ますは、動態保存復活で人気上昇中のC61。鹿児島本線の上り普通列車を牽引し、球磨川橋梁を渡る、鹿児島機関区のC6112号機です。この時は中学3年生でしたが、ガキのワリというか、ガキならではというか、妙に凝ったのか、何も考えなかったのか、よくわからない構図です。そもそも地図だけを頼りに、球磨川沿いなら、肥薩線の川線と、鹿児島本線と両方を狙える、と思って来てしまったポイントです。対岸から川線というのは、なかなかアタりだったのですが、この位置から鹿児島本線を撮るのは、ちょっとキビしかったですね。8月2日の撮影です。


続いて、上り普通列車を牽引して八代駅に進入する、C6114号機。この列車については、駅に停車してからの撮影した、ハーフ判カラーのカットを、「南の庫から 八代駅・八代機関支区 -1970年8月2日-」で取り上げています。こちらは、一応走行中で、シャープなカットでお届けします。この日はメチャクチャ暑い日で、当時販売されていた、コカコーラのホームサイズ(500mlのガラス瓶)を何本も飲み干したことを覚えています。でも500mlって、今の中学生なら普通に飲んじゃいますよね。それだけ、生活が欧米化したということでしょうか。
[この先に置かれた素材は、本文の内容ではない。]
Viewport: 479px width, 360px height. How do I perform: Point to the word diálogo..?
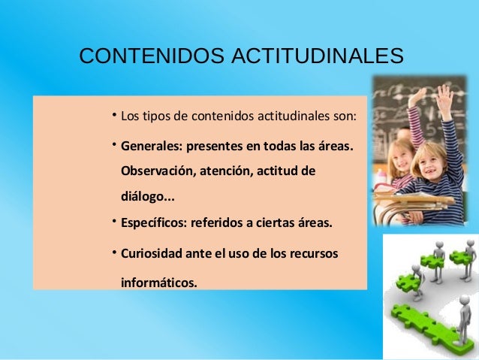[x=143, y=199]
12号機、14号機とくれば、切取除煙板を装着した、13号機にも登場してもらいたいモノ。この時は、運良く13号機も撮影できました。13号機を撮影することが、この時の撮影旅行の目的の一つでしたから、ラッキーだったといえるでしょう。あと一月ちょっとの余命ですが、きちんとキレイに手入れされているのが目に付きます。九州の機関車は手入れがいい、というのが定評で、「糠で磨く」という伝説もありますが、この頃はまだ本当に整備に手をかけていました。このカットのみ、7月31日の撮影です。


下りの荷物列車を牽引し、八代駅に進入する、鹿児島機関区のC6037号機。37号機は、その前身のC595号機の頃から九州で活躍したカマで、そういう意味ではC60形式としては生え抜きで、鹿児島機関区一筋で活躍しました。この頃はまだ撮りはじめたばかりの頃なので、その後はほとんどやらなくなく「アップの駅撮り」をけっこうやっています。でも、こうやって見ると、当時の列車用の低いプラットホームだと、充分足回りまで写ってますね。


最後は、下りの普通列車を牽引して、八代駅に侵入する、熊本機関区のC6017号機。17号機は、予備機的な扱いで、鹿児島機関区、熊本機関区の両区を行ったりきたりしていましたが、この時は熊本機関区所属だったと思います。この列車も、停車中の姿を、ハーフ判カラーのカットで取り上げています。このカマは、43・10のダイヤ改正で、盛岡から転属してきたのですが、この時でもそれから2年経っていない状況。煙突脇のサブデフこそ撤去されたものの、デフのバイパス弁点検穴がないなど、九州のカマとしてはけっこう異彩を放っていました。